* Task directions: Below are records; from the line containing "Contacto (532, 1197)" through the very last line, output each line exactly. No pictures.

------------------------------------

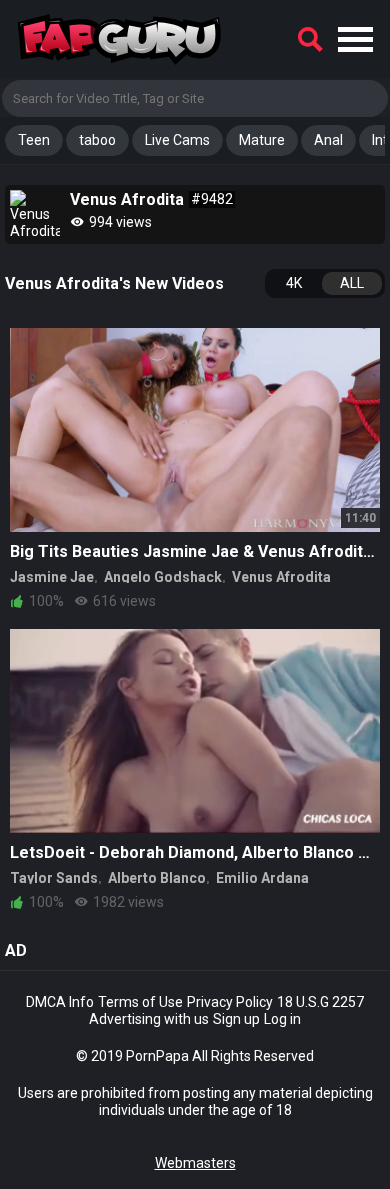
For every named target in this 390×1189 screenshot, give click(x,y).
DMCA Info (60, 1002)
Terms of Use (140, 1002)
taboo (97, 140)
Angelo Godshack (163, 577)
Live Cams (177, 140)
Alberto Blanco (157, 878)
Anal (328, 140)
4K (294, 283)
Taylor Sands (54, 878)
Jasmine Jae (52, 577)
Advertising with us (149, 1019)
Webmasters (195, 1163)
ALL (352, 283)
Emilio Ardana (262, 878)
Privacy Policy (230, 1002)
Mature (262, 140)
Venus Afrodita (281, 577)
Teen (34, 140)
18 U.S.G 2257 (320, 1002)
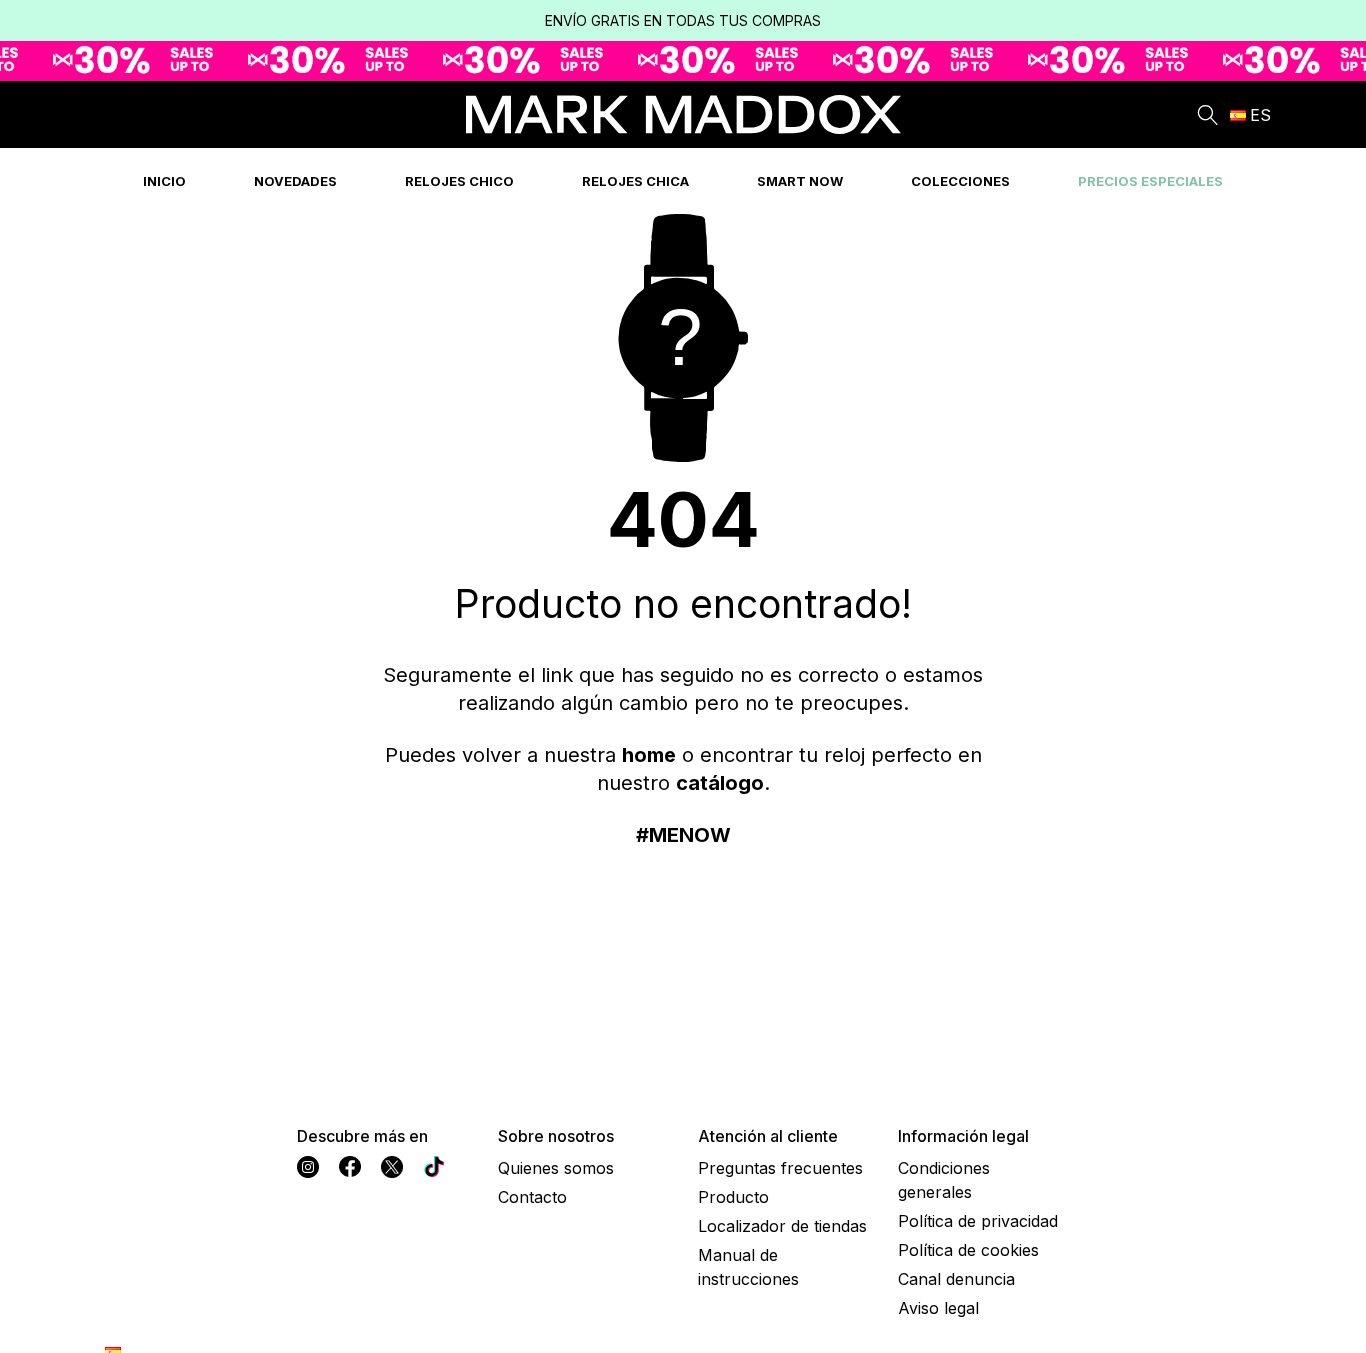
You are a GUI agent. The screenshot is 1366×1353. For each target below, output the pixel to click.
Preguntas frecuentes (780, 1168)
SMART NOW (800, 181)
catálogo (720, 783)
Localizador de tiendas (782, 1226)
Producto (733, 1197)
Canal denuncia (956, 1279)
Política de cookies (968, 1250)
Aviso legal (938, 1308)
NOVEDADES (295, 181)
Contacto (532, 1197)
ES (1260, 115)
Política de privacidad (978, 1221)
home (649, 755)
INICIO (164, 181)
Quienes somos (556, 1168)
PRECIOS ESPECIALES (1150, 181)
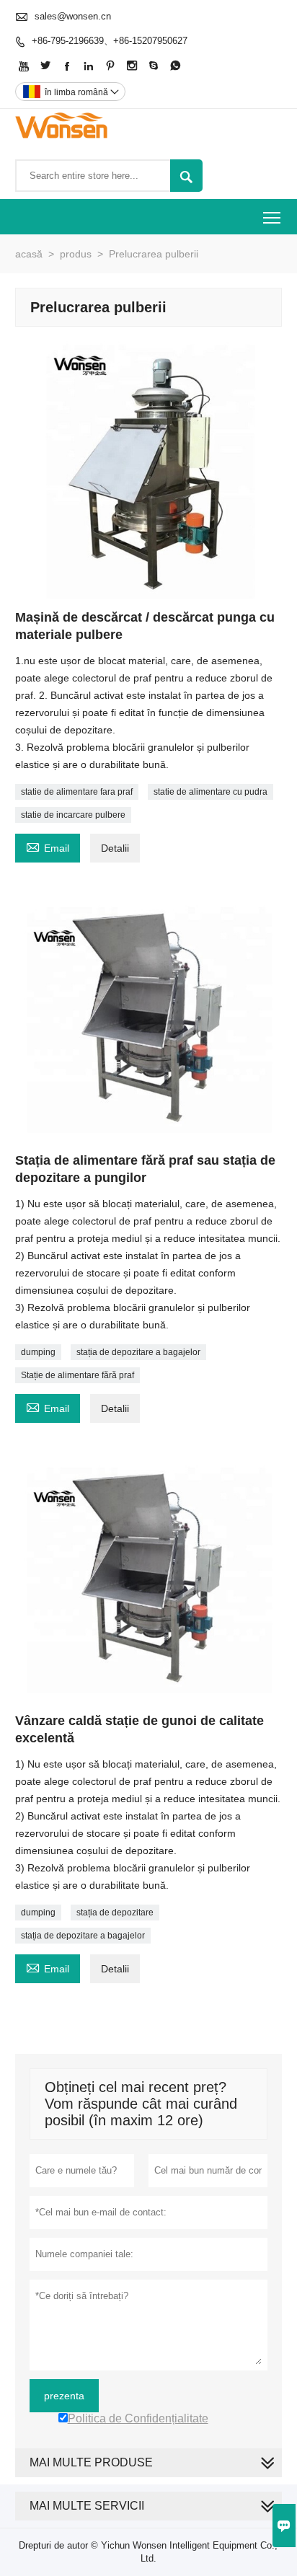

------------------------------------

* Written solution:
Contacto (532, 1197)
ES (1260, 115)
Política de privacidad (978, 1221)
home (649, 755)
INICIO (164, 181)
Quienes somos (556, 1168)
PRECIOS ESPECIALES (1150, 181)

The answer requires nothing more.